Victor-Lévy Beaulieu n’est pas qu’un homme de lettres. C’est aussi un homme de mots. Il en connaît tout plein. Possiblement plus que vous et, je l’avoue avec envie, bien plus que moi. Lisez n’importe lequel de ses textes et vous verrez à quel point cet auteur possède une maîtrise admirable de sa langue. Quand Beaulieu choisit un mot, il en connaît le sens, le sous-sens et tous les sous-entendus qui pourraient en découler.
Cela étant dit, VLB n’aurait-il pas pu utiliser une autre expression que «Reine-Nègre» pour planter Michaëlle Jean? Vu les inclinaisons politiques du pamphlétaire, nous ne serons pas renversés d’apprendre qu’il ne tient pas «Son Excellence» en très haute estime et qu’il méprise avec une ferveur tout à fait légitime ses fonctions de gouverneure générale. Ceci ne devrait cependant pas l’empêcher de faire montre d’un minimum de réserve, pour ne pas dire d’humanité. Quand on affuble une femme de race noire de cette épithète, on est grossier. Et un peu nono aussi.
Ça fait longtemps que VLB crie haut et fort son désir de voir le Québec devenir un pays. Mais quand il croit que tout le monde, ceux-là même qu’il juge assez brillants pour se gouverner tout seuls, va embarquer dans sa définition littéraire de roi-nègre pour justifier son choix d’expression, c’est qu’il les prend néanmoins pour des caves….

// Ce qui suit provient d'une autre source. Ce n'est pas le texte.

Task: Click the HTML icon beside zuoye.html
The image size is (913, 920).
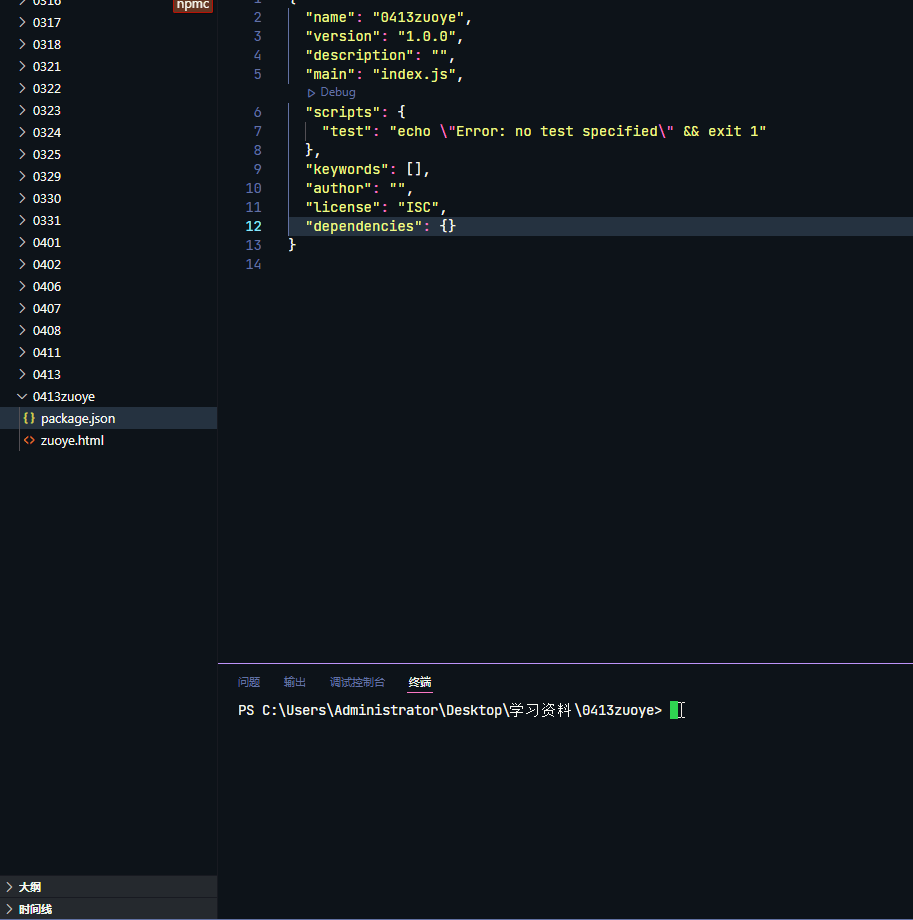Action: pos(29,440)
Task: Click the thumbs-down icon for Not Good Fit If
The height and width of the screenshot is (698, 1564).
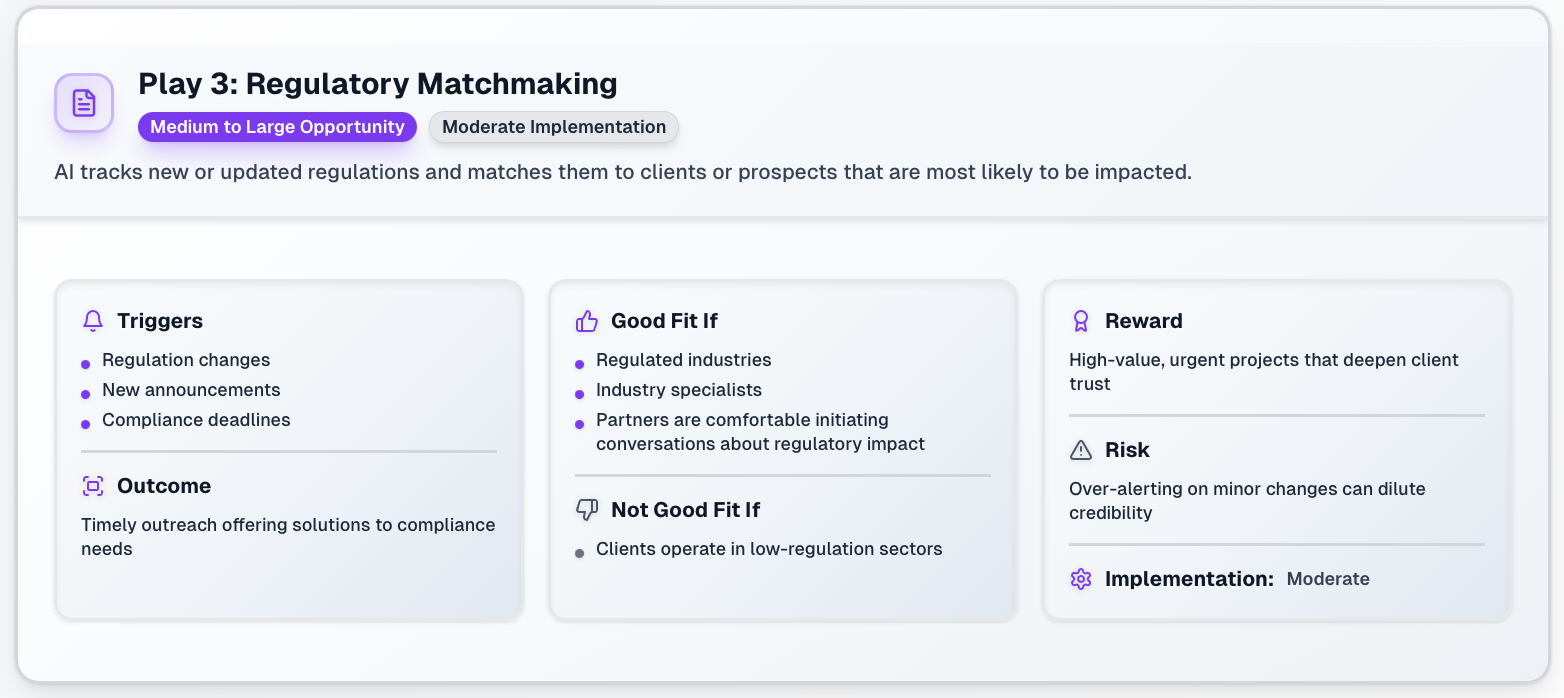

Ce n’est pas plus tolérable de qualifier Michaëlle Jean de Reine-Nègre que Lucien Bouchard de Roi Boiteux. Et ça, Victor-Lévy Beaulieu le sait très bien. Quand il joue à l’innocent avec cette pâlotte explication de figure de style qu’il nous sifflote avec les deux mains dans le dos, il nous présente une facette qu’on ne lui connaissait pas : il peut être malhonnête. Et décevant.
???
Bon, maintenant qu’il a démissionné de son poste de ministre, une question s’impose : C’est qui le «zouf» qui avait laissé des documents importants entre les mains de Maxime Bernier???
???
«Cent fois sur le métier, remettez votre ouvrage» qu’ils disent. Bien, voilà, le compte est bon : c’est ma centième chronique dans Métro! Cent chroniques, cent privilèges. Et surtout, cent fois merci d’être là!